The goal of the current comparative study is to fill this gap in information. In this context, our main research questions are: To which extent did affected residents use MHS more often than non-affected people during the first 4 years after the disaster? Were there any differences in MHS utilization between affected and non-affected residents with the same mental health problems? Did affected residents who used MHS have more mental health problems than affected residents who did not use MHS?

Methods

Background

On May 13, 2000 a disaster occurred in the city of Enschede (152,000 inhabitants), The Netherlands, near the Dutch border with Germany. The disaster started with exploding fireworks at 2:24 pm on Saturday in a fireworks storage and trade company. At 3:22 pm one of the concrete bunkers for fireworks storage caught fire and at 3:35 pm a massive and fatal explosion occurred. The explosion destroyed the central storage facility and caused the explosion of several metal containers with fireworks. The company was located in the middle of a residential area and the disaster severely damaged or destroyed approximately 500 houses due to either fire or air pressure from the explosion. As a consequence 19 residents and 4 firefighters were killed and over 900 people were injured (Commissie Onderzoek Vuurwerkramp Enschede, 2001).

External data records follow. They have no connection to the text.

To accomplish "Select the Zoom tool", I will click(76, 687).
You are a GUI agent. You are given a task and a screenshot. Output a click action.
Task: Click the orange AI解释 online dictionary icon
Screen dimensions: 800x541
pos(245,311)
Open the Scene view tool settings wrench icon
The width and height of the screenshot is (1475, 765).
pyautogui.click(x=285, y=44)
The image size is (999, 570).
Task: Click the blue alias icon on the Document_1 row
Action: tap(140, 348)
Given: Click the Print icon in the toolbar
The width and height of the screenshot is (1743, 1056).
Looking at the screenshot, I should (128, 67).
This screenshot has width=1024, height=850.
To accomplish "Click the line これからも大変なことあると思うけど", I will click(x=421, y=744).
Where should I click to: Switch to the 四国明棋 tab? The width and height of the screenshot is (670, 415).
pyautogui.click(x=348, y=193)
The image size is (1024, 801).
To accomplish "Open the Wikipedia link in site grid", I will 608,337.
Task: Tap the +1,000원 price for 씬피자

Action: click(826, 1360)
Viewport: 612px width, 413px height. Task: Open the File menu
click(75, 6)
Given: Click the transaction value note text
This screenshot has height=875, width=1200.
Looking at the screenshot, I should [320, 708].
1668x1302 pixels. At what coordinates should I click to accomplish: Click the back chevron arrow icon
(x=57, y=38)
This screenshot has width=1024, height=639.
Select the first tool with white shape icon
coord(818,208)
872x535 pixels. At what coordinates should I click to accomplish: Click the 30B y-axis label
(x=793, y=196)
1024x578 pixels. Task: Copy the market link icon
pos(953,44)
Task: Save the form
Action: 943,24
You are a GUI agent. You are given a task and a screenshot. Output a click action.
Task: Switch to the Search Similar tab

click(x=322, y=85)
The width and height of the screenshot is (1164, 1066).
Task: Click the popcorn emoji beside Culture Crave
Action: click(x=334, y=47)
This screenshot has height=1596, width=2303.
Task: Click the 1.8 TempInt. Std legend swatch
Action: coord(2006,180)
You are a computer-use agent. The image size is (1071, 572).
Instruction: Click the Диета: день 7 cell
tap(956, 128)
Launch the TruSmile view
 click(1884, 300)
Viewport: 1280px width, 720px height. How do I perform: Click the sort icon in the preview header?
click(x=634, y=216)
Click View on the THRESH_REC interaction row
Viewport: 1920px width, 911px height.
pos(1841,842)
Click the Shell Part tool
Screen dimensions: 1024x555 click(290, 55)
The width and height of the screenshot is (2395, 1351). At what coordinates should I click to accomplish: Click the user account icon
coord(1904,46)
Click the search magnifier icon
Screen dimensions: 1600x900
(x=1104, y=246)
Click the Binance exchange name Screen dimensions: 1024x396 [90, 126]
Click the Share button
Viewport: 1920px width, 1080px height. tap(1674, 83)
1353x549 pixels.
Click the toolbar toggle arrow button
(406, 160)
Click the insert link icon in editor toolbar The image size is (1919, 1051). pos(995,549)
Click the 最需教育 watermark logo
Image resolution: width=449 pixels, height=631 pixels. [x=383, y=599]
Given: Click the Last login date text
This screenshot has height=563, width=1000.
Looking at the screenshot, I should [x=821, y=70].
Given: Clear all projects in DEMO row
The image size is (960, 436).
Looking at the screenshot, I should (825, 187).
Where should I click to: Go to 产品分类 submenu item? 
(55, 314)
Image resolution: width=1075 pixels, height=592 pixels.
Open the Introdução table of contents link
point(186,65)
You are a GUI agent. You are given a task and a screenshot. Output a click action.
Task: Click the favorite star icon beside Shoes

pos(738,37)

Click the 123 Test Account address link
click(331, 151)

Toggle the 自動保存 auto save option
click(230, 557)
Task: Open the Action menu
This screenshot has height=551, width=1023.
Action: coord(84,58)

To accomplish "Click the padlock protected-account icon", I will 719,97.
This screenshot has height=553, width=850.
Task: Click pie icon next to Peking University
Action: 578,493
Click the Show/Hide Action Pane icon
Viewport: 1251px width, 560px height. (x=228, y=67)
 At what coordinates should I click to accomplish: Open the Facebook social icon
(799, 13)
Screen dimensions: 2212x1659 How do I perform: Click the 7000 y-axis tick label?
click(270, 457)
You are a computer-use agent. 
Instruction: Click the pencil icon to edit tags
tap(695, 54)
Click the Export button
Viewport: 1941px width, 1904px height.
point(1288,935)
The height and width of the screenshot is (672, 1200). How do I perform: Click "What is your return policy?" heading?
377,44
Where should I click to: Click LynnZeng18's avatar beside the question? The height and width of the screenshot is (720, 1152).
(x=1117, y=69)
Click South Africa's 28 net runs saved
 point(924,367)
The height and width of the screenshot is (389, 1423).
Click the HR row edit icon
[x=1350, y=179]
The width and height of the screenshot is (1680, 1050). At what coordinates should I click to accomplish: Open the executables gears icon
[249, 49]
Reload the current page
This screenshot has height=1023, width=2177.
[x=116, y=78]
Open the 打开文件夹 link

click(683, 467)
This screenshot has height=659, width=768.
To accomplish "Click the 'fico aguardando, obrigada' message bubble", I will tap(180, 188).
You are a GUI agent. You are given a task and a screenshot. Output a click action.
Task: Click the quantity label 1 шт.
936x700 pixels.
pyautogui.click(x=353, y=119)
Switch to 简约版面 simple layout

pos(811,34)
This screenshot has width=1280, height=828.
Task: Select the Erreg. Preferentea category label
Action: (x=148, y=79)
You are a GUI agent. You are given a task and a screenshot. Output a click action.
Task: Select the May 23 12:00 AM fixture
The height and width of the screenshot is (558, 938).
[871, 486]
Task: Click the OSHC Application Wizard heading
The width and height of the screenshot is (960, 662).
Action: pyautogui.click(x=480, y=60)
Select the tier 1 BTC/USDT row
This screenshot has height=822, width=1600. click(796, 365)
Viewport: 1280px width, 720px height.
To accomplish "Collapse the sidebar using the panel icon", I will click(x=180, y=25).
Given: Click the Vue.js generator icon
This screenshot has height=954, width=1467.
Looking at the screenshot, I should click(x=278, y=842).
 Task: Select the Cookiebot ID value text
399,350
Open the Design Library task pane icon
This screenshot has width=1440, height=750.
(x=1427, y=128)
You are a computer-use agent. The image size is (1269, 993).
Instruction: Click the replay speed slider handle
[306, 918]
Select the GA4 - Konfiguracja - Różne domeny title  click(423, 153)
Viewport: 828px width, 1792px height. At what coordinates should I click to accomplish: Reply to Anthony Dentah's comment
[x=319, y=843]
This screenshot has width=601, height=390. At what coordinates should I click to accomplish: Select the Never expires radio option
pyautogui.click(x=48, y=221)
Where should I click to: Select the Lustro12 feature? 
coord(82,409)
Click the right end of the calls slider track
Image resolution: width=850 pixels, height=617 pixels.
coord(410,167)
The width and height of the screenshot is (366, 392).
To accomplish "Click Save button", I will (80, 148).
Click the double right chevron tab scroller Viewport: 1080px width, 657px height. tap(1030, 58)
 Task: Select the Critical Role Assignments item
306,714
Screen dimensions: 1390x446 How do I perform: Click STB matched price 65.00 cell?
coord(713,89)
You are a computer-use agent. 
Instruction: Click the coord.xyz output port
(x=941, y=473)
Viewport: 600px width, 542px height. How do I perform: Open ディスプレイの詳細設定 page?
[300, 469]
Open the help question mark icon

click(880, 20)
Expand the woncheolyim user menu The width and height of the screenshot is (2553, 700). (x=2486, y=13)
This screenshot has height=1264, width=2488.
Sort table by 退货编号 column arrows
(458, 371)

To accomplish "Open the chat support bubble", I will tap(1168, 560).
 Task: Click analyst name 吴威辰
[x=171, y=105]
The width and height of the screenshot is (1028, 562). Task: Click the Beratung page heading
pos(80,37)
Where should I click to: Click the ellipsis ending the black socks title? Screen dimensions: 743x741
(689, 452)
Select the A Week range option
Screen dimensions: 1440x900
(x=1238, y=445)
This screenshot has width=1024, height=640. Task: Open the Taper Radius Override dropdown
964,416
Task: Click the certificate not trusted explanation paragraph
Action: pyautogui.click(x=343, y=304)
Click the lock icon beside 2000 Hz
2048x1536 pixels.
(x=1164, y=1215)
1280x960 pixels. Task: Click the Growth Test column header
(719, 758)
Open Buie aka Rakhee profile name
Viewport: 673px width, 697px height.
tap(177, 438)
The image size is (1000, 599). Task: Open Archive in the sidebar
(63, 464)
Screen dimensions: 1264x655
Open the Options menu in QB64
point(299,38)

The Dutch government declared it a national disaster. A special Aftercare Unit was set up to provide MHS and trauma-related treatment for the affected residents. In Enschede, much public attention was given to the existence of this unit. Through public campaigns, affected residents with mental health problems were encouraged to seek treatment. The Dutch Ministry of Health, Welfare and Sports decided to launch a comprehensive health surveillance (Roorda, Van Stiphout, & Huijsman-Rubingh, 2004).

The Surveys

Part of this health surveillance is the Enschede Fireworks Disaster Study (Van Kamp et al., 2005; Van der Velden et al., 2005). At 2 to 3 weeks post-disaster (T1), affected residents were asked by mail to participate. They lived in the residential area where the disaster took place. In addition, announcements were made in the press to encourage affected residents to participate. Part of the first survey was the collection of blood and urine samples to analyze fireworks-related chemical elements. In November–December 2001 (18 months post-disaster: T2) and January–February 2004 (almost 4 years post-disaster: T3), participants who gave their written informed consent at T1 or T2 were asked to participate again.

The present report is based on a cohort of 662 affected residents of Dutch origin who participated in all three surveys (at T1 1083 residents participated; estimated response = 32.8%). At T2, out of 1071 residents who could be asked to participate (12 migrated, died or their address was unknown) 861 residents participated (response = 80.4%). At T3, out of 995 residents who could participate, 757 did (response = 76.1%). Non-response analyses showed negligible differences in health problems at T1, T2 and T3 between the 662 affected residents and the total group of affected residents who participated at T1, or T2 or T3. For example, 45.7% of the affected residents in this study (N=662) had depression symptoms at T1. Of the total group of respondents at T1 (N=1083), 46.3% had these symptoms. Of all respondents at T2 (N=871), 30.6% had these symptoms versus 30.4% of the participants in this study. With respect to T3, 25.4% of all respondents at T3 (N=757) reported depression symptoms versus 25.6% of the participants in this study.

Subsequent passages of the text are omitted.